Sunday, August 23, 2020

 

Human and Divine Goods

Plato, Laws 1.631b-d (tr. Thomas L. Pangle):
They are correct laws, laws that make those who use them happy. For they provide all the good things. Now the good things are two fold, some human, some divine. The former depend on the divine goods, and if a city receives the greater it will also acquire the lesser. If not, it will lack both. Health leads the lesser goods; in the second place is beauty; third is strength, both in running and in all the other motions of the body; and fourth is Wealth—not blind but sharp-sighted, insofar as it follows prudence. Prudence, in turn, is first and leader among the divine goods. Second after intelligence comes a moderate disposition of the soul, and from these two mixed with courage comes justice, in third place. Courage is fourth. All of these last goods are by nature placed prior in rank to the first, and this is the rank they should be placed in by the legislator.

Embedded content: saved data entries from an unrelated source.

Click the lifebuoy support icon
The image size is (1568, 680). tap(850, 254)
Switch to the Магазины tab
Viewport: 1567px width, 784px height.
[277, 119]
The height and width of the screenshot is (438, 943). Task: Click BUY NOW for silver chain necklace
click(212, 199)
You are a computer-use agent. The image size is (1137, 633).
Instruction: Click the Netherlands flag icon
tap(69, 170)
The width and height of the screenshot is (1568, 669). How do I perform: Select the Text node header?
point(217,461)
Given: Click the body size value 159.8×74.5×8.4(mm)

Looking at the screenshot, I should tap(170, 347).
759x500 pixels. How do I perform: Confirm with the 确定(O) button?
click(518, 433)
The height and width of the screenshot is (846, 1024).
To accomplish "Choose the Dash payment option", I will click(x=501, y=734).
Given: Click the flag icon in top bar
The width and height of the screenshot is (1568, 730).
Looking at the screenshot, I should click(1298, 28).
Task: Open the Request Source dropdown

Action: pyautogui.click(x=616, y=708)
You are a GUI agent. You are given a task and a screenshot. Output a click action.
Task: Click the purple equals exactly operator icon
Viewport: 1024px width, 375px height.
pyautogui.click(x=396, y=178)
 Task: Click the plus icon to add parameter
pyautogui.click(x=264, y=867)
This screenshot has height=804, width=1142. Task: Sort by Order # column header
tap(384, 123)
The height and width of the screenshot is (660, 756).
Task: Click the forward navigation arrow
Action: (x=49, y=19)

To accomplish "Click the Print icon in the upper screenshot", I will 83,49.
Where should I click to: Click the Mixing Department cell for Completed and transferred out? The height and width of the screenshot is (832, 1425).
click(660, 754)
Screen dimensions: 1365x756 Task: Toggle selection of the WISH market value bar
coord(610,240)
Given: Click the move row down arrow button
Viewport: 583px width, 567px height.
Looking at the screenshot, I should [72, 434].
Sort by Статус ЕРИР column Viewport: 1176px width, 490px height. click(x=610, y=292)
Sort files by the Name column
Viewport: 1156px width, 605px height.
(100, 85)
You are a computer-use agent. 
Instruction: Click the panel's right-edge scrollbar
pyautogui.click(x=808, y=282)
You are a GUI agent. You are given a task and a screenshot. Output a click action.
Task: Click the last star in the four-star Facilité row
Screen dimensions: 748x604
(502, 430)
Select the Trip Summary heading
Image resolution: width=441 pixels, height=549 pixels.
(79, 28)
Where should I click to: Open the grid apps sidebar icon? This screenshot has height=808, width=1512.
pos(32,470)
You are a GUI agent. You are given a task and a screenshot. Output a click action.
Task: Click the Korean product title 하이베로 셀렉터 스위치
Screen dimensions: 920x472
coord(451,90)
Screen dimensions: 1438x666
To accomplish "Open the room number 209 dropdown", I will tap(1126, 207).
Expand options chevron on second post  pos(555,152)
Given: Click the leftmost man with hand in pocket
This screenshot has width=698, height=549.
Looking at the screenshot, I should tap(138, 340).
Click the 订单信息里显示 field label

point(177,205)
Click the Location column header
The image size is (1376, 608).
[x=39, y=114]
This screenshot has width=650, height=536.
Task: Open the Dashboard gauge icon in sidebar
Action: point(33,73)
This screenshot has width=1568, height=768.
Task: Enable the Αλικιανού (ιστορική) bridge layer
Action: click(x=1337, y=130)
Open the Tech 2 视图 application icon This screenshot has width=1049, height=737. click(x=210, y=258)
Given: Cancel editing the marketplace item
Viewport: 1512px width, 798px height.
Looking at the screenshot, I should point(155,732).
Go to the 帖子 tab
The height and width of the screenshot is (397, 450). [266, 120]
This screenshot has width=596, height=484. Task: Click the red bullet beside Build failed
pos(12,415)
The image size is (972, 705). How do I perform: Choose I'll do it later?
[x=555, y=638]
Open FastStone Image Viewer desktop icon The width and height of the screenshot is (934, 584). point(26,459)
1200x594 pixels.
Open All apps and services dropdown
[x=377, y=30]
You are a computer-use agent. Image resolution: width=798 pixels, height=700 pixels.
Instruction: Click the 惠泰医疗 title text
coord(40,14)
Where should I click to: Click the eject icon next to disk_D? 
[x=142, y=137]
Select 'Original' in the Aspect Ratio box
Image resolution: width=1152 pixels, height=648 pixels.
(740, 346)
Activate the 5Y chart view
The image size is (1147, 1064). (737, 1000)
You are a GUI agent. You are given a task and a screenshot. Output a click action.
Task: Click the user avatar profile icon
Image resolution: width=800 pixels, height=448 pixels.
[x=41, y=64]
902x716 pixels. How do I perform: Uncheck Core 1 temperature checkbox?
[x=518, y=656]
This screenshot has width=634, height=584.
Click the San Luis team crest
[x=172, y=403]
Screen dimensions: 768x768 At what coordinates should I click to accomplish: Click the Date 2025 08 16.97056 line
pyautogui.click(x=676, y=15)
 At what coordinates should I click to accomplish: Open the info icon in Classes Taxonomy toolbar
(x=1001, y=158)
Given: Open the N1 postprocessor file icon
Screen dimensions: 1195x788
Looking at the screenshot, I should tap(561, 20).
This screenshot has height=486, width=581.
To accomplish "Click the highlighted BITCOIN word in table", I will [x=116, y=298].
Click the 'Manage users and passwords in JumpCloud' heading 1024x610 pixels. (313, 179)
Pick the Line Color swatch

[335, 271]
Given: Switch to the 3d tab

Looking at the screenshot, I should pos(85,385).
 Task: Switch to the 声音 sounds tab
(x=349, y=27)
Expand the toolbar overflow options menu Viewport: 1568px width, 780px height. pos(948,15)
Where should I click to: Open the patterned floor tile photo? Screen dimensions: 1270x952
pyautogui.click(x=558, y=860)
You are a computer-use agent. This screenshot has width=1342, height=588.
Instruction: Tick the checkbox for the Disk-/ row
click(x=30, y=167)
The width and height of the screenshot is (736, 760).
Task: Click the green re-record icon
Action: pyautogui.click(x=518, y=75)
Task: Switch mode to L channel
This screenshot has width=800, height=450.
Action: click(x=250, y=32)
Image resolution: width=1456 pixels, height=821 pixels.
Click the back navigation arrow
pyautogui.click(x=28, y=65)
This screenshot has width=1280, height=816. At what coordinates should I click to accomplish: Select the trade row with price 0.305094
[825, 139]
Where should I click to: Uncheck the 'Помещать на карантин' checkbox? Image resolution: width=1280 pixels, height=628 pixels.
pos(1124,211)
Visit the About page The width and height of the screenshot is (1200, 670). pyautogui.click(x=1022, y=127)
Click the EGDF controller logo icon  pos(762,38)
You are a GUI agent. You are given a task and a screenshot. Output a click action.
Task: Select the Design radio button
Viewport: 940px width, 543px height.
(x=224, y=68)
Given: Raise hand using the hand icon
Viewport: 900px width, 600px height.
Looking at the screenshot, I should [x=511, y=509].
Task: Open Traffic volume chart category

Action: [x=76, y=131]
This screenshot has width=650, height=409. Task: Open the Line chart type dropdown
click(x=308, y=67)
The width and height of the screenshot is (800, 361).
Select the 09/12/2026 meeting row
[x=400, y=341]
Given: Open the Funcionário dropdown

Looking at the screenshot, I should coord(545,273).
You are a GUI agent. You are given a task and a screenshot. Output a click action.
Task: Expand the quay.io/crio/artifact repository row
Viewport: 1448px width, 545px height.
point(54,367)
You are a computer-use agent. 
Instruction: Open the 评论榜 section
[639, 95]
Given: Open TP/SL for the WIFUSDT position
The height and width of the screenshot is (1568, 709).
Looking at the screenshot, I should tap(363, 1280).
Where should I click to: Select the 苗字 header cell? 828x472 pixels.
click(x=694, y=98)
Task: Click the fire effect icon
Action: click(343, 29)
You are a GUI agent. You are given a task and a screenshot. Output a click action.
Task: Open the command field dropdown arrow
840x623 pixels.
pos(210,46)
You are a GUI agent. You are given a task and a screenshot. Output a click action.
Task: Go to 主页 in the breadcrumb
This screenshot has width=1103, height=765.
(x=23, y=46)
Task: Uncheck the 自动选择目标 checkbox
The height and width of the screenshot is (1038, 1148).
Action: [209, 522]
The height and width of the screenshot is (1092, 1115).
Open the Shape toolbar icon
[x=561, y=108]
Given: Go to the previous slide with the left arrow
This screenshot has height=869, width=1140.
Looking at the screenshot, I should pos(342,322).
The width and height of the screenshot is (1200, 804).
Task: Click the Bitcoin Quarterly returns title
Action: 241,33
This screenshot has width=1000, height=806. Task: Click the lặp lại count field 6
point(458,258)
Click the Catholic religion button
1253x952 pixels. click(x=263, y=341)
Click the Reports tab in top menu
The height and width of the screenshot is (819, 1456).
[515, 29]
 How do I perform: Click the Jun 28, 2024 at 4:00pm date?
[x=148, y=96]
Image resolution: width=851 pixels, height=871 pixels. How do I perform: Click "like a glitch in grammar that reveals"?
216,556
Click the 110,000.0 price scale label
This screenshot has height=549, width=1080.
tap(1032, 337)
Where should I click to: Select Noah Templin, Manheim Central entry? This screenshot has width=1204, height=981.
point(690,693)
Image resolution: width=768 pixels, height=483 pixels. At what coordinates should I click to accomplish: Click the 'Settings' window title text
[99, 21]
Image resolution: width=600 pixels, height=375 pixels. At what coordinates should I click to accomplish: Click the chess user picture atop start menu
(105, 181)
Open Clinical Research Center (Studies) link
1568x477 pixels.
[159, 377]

ἔχουσι γὰρ ὀρθῶς τοὺς αὐτοῖς χρωμένους εὐδαίμονας ἀποτελοῦντες· πάντα γὰρ τὰ ἀγαθὰ πορίζουσι. διπλᾶ δὲ ἀγαθά ἐστι, τὰ μὲν ἀνθρώπινα, τὰ δὲ θεῖα· ἤρτηται δ᾿ ἐκ τῶν θείων θάτερα· καὶ ἐὰν μὲν δέχηταί τις τὰ μείζονα, παρίσταται καὶ τὰ ἐλάττονα, εἰ δὲ μή, στέρεται ἀμφοῖν· ἔστι δὲ τὰ μὲν ἐλάττονα ὧν ἡγεῖται μὲν ὑγίεια, κάλλος δὲ δεύτερον, τὸ δὲ τρίτον ἰσχὺς εἴς τε δρόμον καὶ εἰς τὰς ἄλλας πάσας κινήσεις τῷ σώματι, τέταρτον δὲ δὴ πλοῦτος, οὐ τυφλός, ἀλλ᾿ ὀξὺ βλέπων, ἄνπερ ἅμ᾿ ἕπηται φρονήσει. ὅ δὴ πρῶτον αὖ τῶν θείων ἡγεμονοῦν ἐστὶν ἀγαθῶν, ἡ φρόνησις, δεύτερον δὲ μετὰ νοῦ σώφρων ψυχῆς ἕξις· ἐκ δὲ τούτων μετ᾿ ἀνδρίας κραθέντων τρίτον ἂν εἴη δικαιοσύνη, τέταρτον δὲ ἀνδρία. ταῦτα δὲ πάντα ἐκείνων ἔμπροσθεν τέτακται φύσει, καὶ δὴ καὶ τῷ νομοθέτῃ τακτέον οὕτω.
Simonides, fragment 451 (tr. David A. Campbell):
To be healthy is best for mortal man,
second is to be handsome in body,
third is to be wealthy without trickery,
fourth, to be young with one’s friends.

ὑγιαίνειν μὲν ἄριστον ἀνδρὶ θνητῷ,
δεύτερον δὲ φυὰν καλὸν γενέσθαι,
τὸ δὲ τρίτον πλουτεῖν ἀδόλως,
τέταρτον δὲ ἡβᾶν μετὰ τῶν φίλων.
See Susan Sauvé Meyer, Plato, Laws 1 and 2. Translated with an Introduction and Commentary (Oxford: Oxford University Press, 2015), pp. 108-114.